Source: International Journal of Multicultural Education Vol. 17 , No. 1
The research investigated how principals in Israel’s Jewish and Arab school systems perceive and practice their role in promoting equitable education to bridge socio-economic and pedagogic gaps. It asked how Jewish and Arab principals understand the concept of social justice and what they do in order to promote social justice reality in their schools. Semi-structured interviews were conducted with 10 Arab and Jewish principals. Analysis of interviews indicated that Israeli education policy perpetuates ethnic and social gaps. The principals reported different personal trajectories that shaped their perceptions of social and described strategies used to promote social justice.
This comparative study may contribute to the understanding of ways in which enlightened educators in a society dominated by inequitable practices can overcome political and cultural barriers and increase the potential for equity and social justice, in this case in Arab and Jewish schools in Israel. Activities to promote social justice in schools are essential to ensure mutual enrichment between diverse groups in a multicultural state, and educational leaders therefore play a crucial role. The study’s contribution stems from its ability to clarify difficulties encountered in the promulgation of social justice in a multicultural reality, split by political conflicts and sometimes racism. During principal training courses, there should be attempts to increase awareness of the managerial cohort to the challenges of diversity and the need to ameliorate the effects of socio - economic gaps through education. They should be provided with knowledge concerning discrepancies in access to education for weaker populations and the potential of education to alter socio - political inequalities by personally and collectively empowering underprivileged populations.
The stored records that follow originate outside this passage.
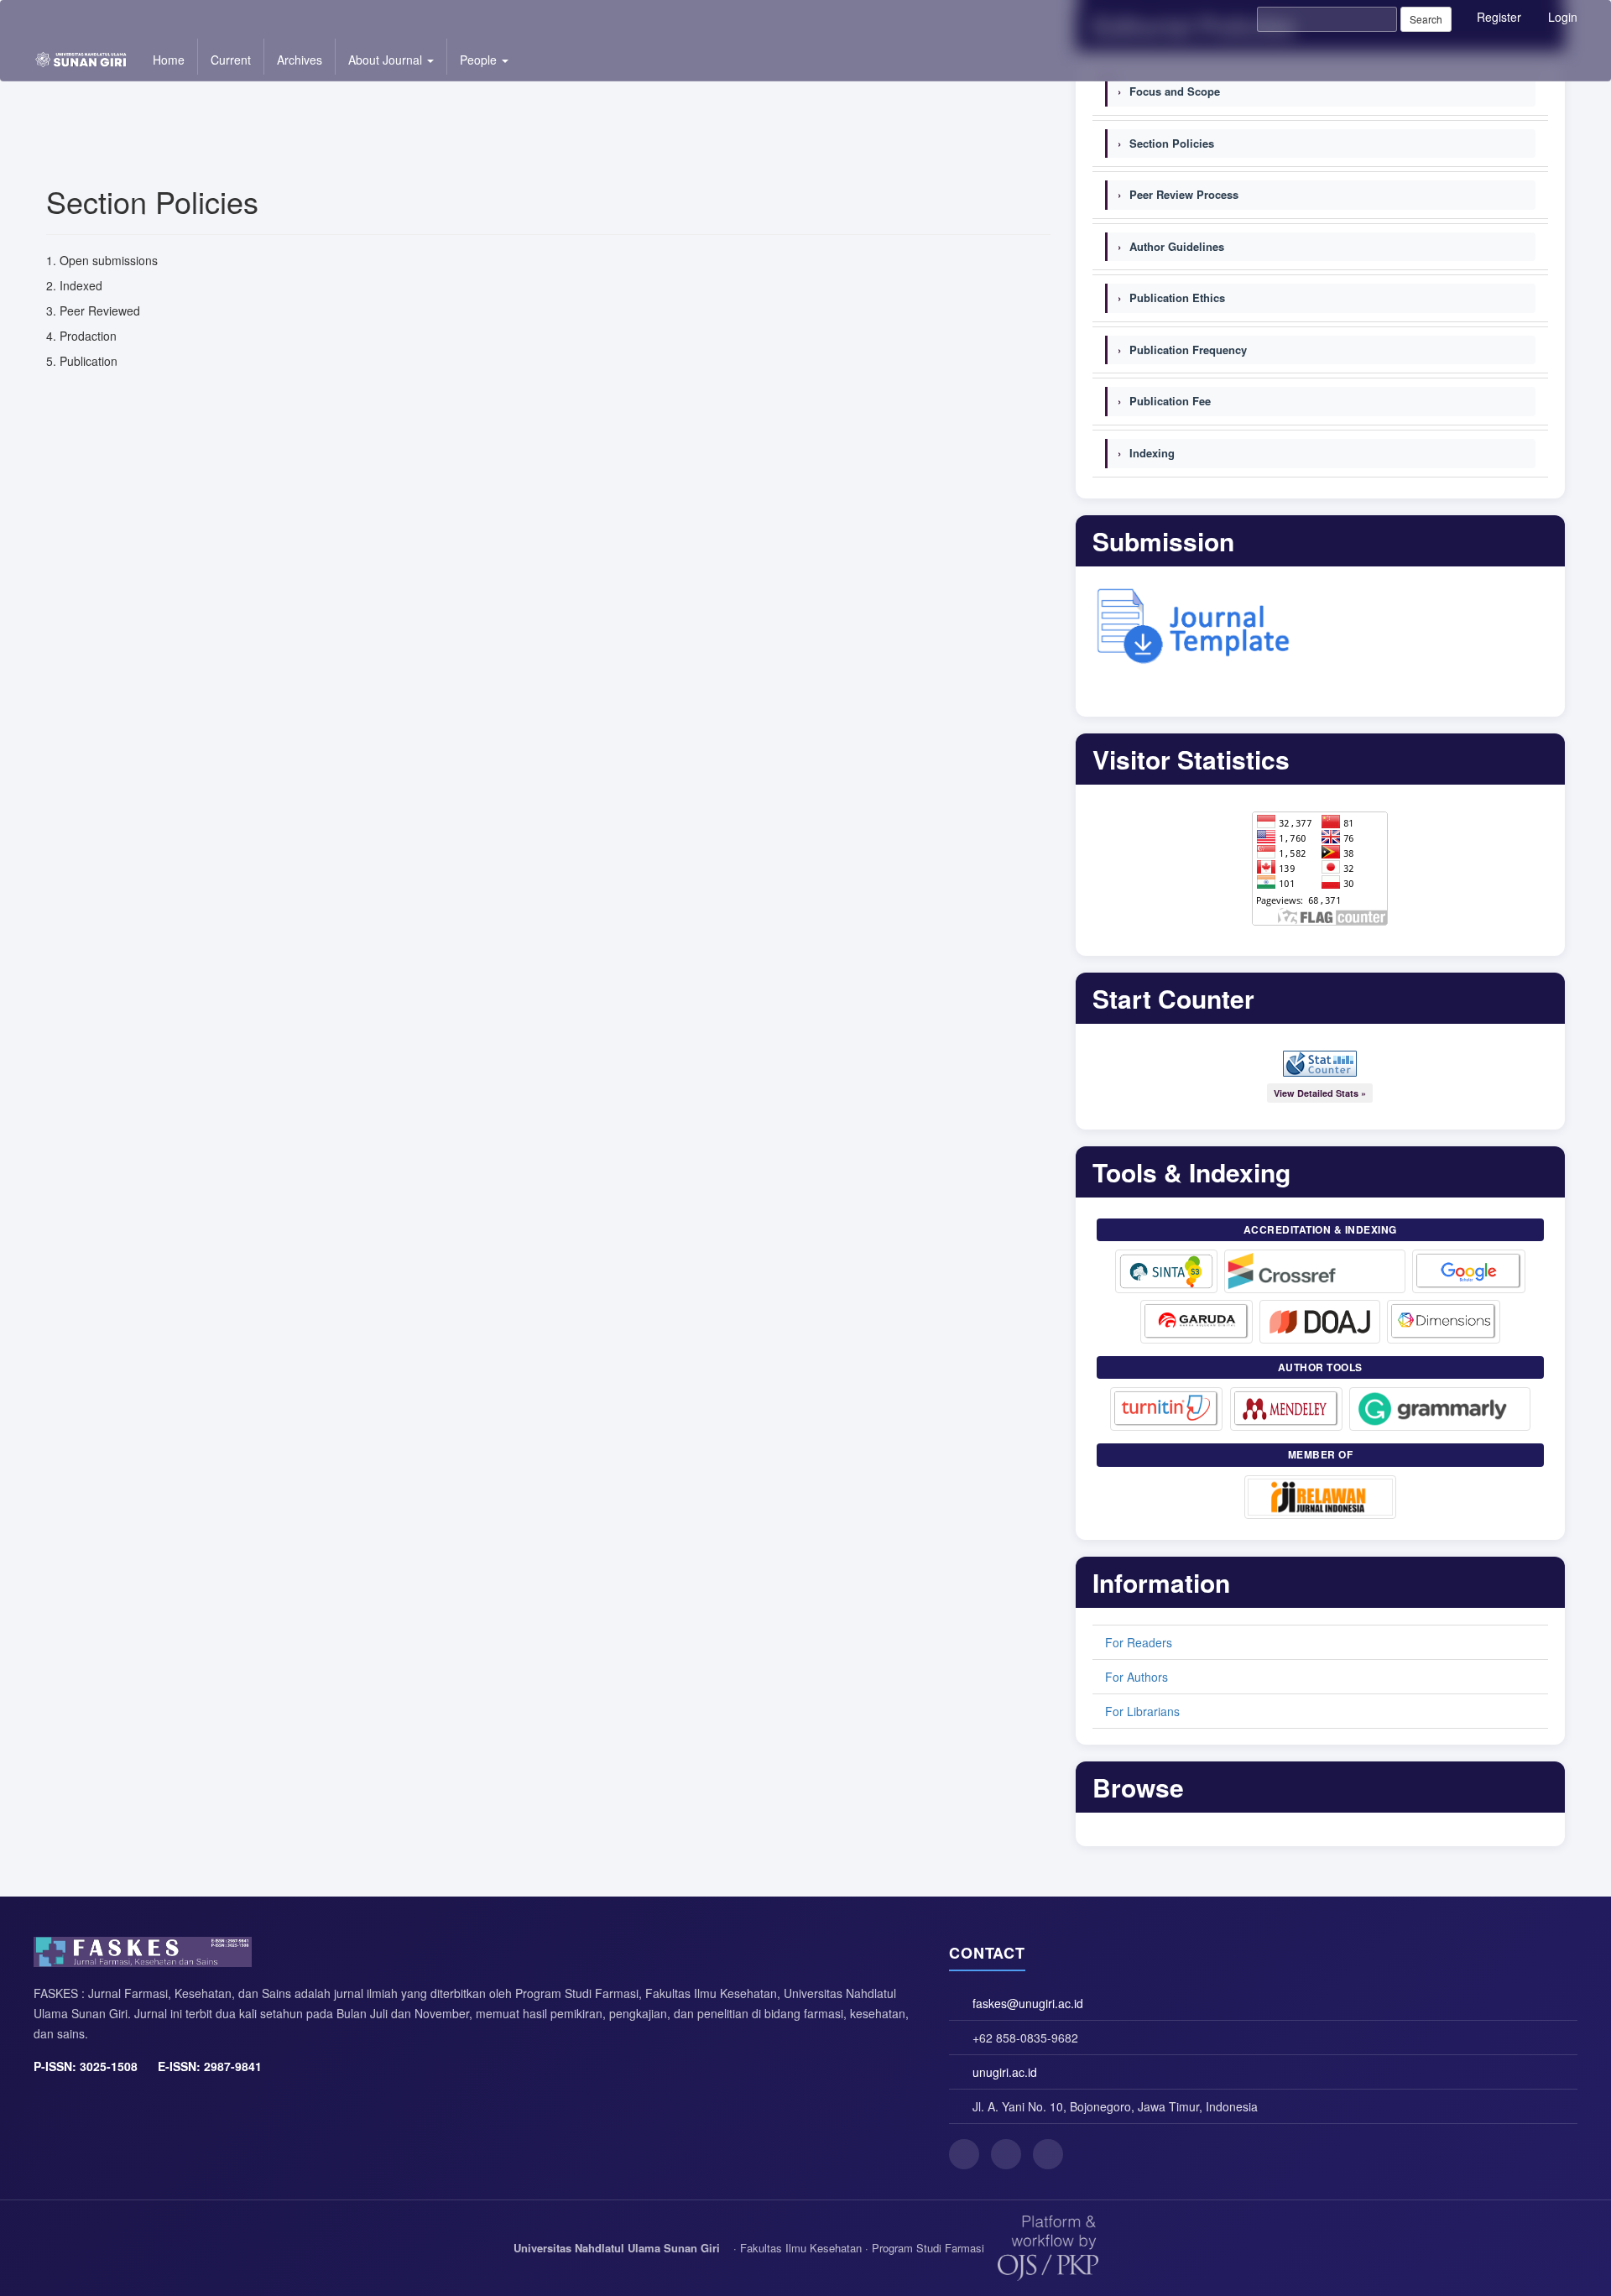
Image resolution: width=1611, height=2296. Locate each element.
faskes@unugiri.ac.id (1027, 2003)
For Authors (1136, 1676)
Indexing (1146, 453)
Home (169, 59)
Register (1499, 16)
The rise in numbers of diasporas of diverse cultures, ideologies, and faiths, especially due to the inter-ethnic wars of the last few years, makes it highly significant to understand how educational leadership is perceived and informed in different cultural, social and belief systems. By problematizing 'difference' and pointing to multiple shifts of meaning and their subsequent implications and consequences, we can perhaps extend our understanding of social justice in diverse cultural arenas.